Serbia has had pro-Western forces before, notably Zoran Djindjic, a reformist prime minister who was assassinated by nationalists outside the main government building in Belgrade in 2003.

And President Boris Tadic, who wants to bring his nation into the EU, has just begun his second four-year term.

Braca Grubacic, a prominent political analyst, offers a simple answer: After years of entrenched nationalism that survived Milosevic's ouster by pro-democracy activists in 2000, Serbia's leaders finally realized the international community is fed up.

The public saw three of the six former Yugoslav republics, Slovenia, Croatia and Macedonia, joining or on track to join the EU, and feared Serbia would be left behind.

"Serbia finally decided to do something," he said. "We realized the West is sick and tired of this old Balkan story. Enough was enough."

Tadic's new pro-Western government took power only two weeks ago.
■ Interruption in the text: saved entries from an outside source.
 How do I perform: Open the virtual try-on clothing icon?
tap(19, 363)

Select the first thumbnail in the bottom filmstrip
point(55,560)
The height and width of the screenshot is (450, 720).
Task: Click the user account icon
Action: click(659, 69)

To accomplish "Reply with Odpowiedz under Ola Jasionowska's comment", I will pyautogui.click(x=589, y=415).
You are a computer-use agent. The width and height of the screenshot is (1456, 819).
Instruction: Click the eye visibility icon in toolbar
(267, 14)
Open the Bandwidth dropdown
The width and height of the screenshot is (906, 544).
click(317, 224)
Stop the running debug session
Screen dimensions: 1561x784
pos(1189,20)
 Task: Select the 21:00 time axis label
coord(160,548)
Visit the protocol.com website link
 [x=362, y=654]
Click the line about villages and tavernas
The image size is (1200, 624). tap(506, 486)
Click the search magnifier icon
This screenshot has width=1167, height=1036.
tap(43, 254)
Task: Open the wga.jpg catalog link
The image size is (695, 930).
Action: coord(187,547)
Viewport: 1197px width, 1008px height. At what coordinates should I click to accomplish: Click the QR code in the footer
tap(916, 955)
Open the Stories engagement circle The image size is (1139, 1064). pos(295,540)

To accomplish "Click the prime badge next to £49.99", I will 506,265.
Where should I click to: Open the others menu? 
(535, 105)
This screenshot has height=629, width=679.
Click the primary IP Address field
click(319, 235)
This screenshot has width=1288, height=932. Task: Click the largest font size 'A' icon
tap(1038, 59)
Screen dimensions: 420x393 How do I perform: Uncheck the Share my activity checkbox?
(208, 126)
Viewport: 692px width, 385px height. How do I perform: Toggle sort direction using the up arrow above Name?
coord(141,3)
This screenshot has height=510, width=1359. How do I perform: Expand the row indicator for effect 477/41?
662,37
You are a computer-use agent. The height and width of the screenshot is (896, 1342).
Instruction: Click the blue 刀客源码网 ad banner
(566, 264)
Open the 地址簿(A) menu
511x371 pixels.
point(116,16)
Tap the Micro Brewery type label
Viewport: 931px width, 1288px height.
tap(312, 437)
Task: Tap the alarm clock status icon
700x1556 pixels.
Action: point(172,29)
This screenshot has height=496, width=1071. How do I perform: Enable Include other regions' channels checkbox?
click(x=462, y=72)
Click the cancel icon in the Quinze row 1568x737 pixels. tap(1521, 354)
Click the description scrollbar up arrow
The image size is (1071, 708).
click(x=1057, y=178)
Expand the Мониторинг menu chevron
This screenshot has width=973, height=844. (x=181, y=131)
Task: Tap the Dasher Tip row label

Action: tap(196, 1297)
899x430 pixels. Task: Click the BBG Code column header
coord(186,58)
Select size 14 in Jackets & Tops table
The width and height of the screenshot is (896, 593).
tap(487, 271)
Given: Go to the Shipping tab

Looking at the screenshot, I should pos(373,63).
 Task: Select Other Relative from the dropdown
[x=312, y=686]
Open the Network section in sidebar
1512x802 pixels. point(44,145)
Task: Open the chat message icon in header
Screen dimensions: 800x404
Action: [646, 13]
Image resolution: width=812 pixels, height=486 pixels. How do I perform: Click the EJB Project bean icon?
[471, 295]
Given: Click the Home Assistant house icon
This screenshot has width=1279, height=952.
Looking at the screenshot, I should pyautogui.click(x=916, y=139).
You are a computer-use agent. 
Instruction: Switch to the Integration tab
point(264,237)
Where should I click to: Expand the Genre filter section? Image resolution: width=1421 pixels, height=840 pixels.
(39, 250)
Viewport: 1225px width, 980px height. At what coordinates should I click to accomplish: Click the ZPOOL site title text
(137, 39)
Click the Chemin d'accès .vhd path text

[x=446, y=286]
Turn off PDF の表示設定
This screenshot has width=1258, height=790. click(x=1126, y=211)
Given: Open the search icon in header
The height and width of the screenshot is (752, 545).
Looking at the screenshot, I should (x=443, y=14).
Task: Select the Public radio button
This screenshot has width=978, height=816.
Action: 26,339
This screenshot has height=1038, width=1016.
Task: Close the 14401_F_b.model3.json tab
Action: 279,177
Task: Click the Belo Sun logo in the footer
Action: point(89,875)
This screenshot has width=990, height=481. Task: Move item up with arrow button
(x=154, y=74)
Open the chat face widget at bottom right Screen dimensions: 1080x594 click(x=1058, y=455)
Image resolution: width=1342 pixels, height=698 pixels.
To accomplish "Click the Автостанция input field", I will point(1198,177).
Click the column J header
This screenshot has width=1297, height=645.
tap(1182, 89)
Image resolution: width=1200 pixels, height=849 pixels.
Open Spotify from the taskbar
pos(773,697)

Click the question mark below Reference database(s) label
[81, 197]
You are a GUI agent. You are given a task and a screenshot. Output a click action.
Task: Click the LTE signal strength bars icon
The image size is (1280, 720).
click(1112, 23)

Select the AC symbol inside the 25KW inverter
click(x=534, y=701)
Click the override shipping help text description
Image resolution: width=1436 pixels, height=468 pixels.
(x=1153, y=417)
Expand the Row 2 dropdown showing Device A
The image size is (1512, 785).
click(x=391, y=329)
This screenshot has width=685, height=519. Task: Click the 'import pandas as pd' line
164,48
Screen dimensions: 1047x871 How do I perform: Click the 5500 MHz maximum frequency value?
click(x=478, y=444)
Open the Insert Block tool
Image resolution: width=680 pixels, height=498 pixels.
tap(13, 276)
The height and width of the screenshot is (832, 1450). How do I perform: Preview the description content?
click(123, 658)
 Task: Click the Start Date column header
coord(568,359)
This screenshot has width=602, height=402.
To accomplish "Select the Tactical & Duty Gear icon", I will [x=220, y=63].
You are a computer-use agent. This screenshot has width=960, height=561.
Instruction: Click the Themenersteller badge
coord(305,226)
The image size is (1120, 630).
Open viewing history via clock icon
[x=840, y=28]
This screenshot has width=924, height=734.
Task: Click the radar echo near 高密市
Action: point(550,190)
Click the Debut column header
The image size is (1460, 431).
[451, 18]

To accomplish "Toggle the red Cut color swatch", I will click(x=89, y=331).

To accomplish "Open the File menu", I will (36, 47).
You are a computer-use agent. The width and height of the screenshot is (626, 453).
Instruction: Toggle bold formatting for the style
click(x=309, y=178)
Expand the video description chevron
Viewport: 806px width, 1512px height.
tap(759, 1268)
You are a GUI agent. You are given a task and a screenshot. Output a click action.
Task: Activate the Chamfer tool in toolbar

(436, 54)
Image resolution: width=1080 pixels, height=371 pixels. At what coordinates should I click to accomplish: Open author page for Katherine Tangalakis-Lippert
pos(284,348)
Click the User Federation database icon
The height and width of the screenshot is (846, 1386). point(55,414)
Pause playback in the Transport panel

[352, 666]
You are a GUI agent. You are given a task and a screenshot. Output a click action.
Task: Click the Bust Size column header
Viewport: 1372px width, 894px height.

One of the president's first acts was to appoint a new security chief to replace one who was a close ally of nationalist Vojislav Kostunica, the former prime minister.

Within days, Karadzic — rumored, despite denials, to have enjoyed Kostunica's protection for nearly a decade — was tracked down with no-nonsense efficiency and bundled into a police van. The former Bosnian Serb leader soon is expected to be extradited to the U.N. war crimes tribunal in The Hague, Netherlands.

Bruno Vekaric, spokesman for Serbia's war crimes prosecutor, said the change of government inspired the team that was working to hunt down Karadzic and Gen. Ratko Mladic, another genocide suspect who remains at large.

"There was a whole new energy that came with the victory of the pro-European forces" in May's elections, Vekaric said.

The ultranationalist Radical Party had been expected to win that vote and steer Serbia away from the EU and toward Russia. Instead, Tadic's bloc pulled off a stunning upset, although it needed to join forces with Milosevic's loyalists to form a government.

"The arrest of Karadzic shows that elections do matter," said Thomas O. Melia, deputy head of the U.S.-based Freedom House democracy watchdog group. "It's no coincidence."

Kostunica is gone, but the nationalist fervor he stirred up still simmers. Dozens of hard-liners threw stones at police in central Belgrade this week to protest Karadzic's arrest.

"There will always be a part of Serbian society who will be unhappy," said Grubacic. "We will always have these people. The key difference is that now we have the possibility to shed Milosevic's legacy and solve our problems."

But so far, there has been no widespread explosion of violence.

This week's protests have drawn only a few hundred demonstrators — a mere shadow of the up to 250,000 angry Serbs who jammed central Belgrade in mid-February to condemn the declaration of independence by Kosovo, which even today's Serbia considers its territory by profound historical right.

The payoff could be swift in coming: EU leaders made clear that Karadzic's arrest could speed Serbia's bid to join the 27-nation union, and suggested that capturing Mladic would help even more.

"The new government in Belgrade stands for a new Serbia, for a new quality of relations with the EU," said Javier Solana, the EU's foreign affairs chief.

"We have always said that Serbia has a place in the European family," British Foreign Secretary David Miliband said.